Другая, противоположная, тенденция была следствием того, что новый русский стих только что родился, и надо было искать новые его формы. Дух экспериментаторства пронизывает творчество Тредиаковского, Сумарокова, Державина. Сумароков написал духовную оду вольными ямбами (I, 17), а в малых жанрах перепробовал много новых размеров и строф (I, 19, 21, 22), включая даже античный логаэд (I, 14), доживший до советской поэзии пеон III (I, 23). И. Ф. Богданович пишет свою «Душеньку» не 6-стопным, а вольным ямбом (I, 25). Ямб 6-стопный спускается с высот поэмы и трагедии до малых жанров (I, 18, 39) и вскоре становится универсальным; за ним в этом направлении следует 4-стопный (I, 40).

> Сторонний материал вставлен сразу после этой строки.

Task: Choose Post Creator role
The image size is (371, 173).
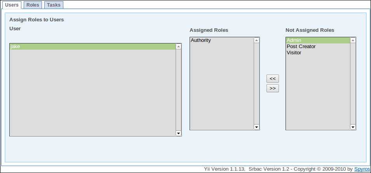Action: pos(318,46)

Дольше всего сохраняется ореол «легкости» за 3-стопным ямбом и песенности — за 4-стопным хореем.

Интересны поиски безрифменного стиха. Тредиаковский разработал гекзаметр в огромной «Тилемахиде» (I, 4). Она была осмеяна современниками, и гекзаметр был забыт до XIX в.

В конце XVIII в. белый стих развивался в малых жанрах у Карамзина и его последователей (I, 35, 37, 38), а также в экспериментах Державина (I, 30).

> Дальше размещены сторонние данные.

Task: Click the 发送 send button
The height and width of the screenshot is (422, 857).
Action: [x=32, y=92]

Своеобразна ритмика ямба XVIII в. Самый популярный размер русской поэзии, 4-стопный ямб, в оде XVIII в. звучит тяжеловесно. Такой затрудненный ритм, прекрасно подходящий к высокому стилю оды, объясняется тенденцией выделять ударением не только концы строк (константное ударение), но и начала. Преобладает асимметричная III форма 4-стопного ямба с пиррихием на 2-й стопе («На ла́ковом полу́ моём»), II форма, в которой ударны 2-я и 4-я стопа, что создает ощущение симметричности, легкости («Из теремо́в свои́х янта́рных»), употребляется гораздо реже. Например, в отрывке из «Видения мурзы» (I, 29) из 52 стихов — III формы 16, II — 2.


Рифма. В XVIII в. кончается господство грамматической рифмы, типичной для XVII в. Еще в силлабике у Кантемира появляются разнородные рифмы (полосата — злата и т. п.); у Ломоносова их много: ночь — прочь и т. п. (I, 5). Ломоносов вначале иногда рифмовал мужские открытые без опорного согласного (льде — огне, I, 5), потом стал их избегать. Начиная с Сумарокова, ценится богатая рифма.

До Державина ударное е́ за единичными исключениями не переходило перед твердыми согласными в ё. Дерзкий новатор во всем, Державин наряду с традиционными све́т — сече́т, возвыше́нный — дерзнове́нный и т. д. (I, 26) вводит иногда разговорные тобою — струёю (I, 27). В отличие от предшественников, Державин часто пользовался неточной рифмой: уедине́нный — царе́вны, ласточка — касаточка, снигирь — лир, трубный — чудный и т. п. (I, 29, 31, 32, 34). У Державина были последователи, но XIX век опять вернулся к точной рифме.


Строфика, интонация. В строфике проявляются те же противоположные тенденции, что и в метрике: подражание образцам и поиски нового, эксперименты.

Вольный ямб всегда астрофичен, с вольной рифмовкой — это самая свободная из всех форм классицизма.

6-стопный ямб выступает почти исключительно в форме александрийского стиха. Формально он астрофичен, однако в нем наблюдается тенденция к смысловой замкнутости зарифмованных пар и смыканию двух пар в еще большее единство; таким образом часто образуются скрытые двустишия и четверостишия — даже в драме, в монологах и пространных репликах.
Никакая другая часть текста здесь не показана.